Switches between the most abundant members of a family have been reported for other well characterized noncoding RNA classes. A study in human of U1 snRNA copies previously thought to be pseudogenes rather found them to be fully processed transcripts differentially expressed in human embryonic stem cells and HeLa cells. Blocking specific copies using antisense oligonucleotides led to global transcriptome changes, one U1 variant found to regulate the 3′ end processing of a subset of transcripts rather than their splicing . A later study of snRNA expression in development identified occurrences of isoform switching between family members in organisms as distant as Drosophila, Xenopus, mouse and human . In the case of snoRNAs, guide regions are typically highly conserved across same family members but many families display a small number of residues varying across the members. Abundance switches between family members with slightly different guide sequences and thus slightly differing binding affinity for rRNA targets could contribute to fractional modifications [51,52,53,54] and ultimately ribosomes with different affinity for subsets of coding transcripts. It will thus be important to pursue more extensively this line of study.
Interestingly, the top most rhythmic transcripts in a study characterizing diurnal rhythms in transcript expression across the human dorsal and ventral striatum were found to be predominantly snoRNAs (6 snoRNAs out of 20 transcripts) . And amongst the top rhythmic snoRNAs are included families with switches across the tissues we considered (3/20 (50% of the snoRNAs) top rhythmic transcripts are snoRNAs (SNORA14B, SNORD115–1 and SNORA71B) from families with switches), suggesting families with capacity for variation in the abundance of members could be used by the cell in processes including the regulation of diurnal rhythms. Interestingly, from these three snoRNAs, SNORD115 members were shown to be involved in the alternative splicing of the serotonin receptor 2C gene  while SNORA71B was shown to promote proliferation, migration and invasion of breast cancer cells . From that perspective, it is not impossible that switches in expression of family members could be used to modulate the efficiency of non-canonical functions of snoRNAs, while maintaining canonical functions.

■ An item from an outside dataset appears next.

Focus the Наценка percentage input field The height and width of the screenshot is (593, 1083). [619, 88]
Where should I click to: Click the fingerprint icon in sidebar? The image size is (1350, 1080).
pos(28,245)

Unexpectedly, most family members implicated in abundance switches between tissues come from the same host gene. This indicates that there exist mechanisms that regulate independently each snoRNA embedded in a same host gene. Mechanisms which could enable differential abundance of snoRNAs encoded in the same host gene include alternative splicing, the use of alternative transcription initiation/termination sites , and differential interacting partners which could affect snoRNA stability.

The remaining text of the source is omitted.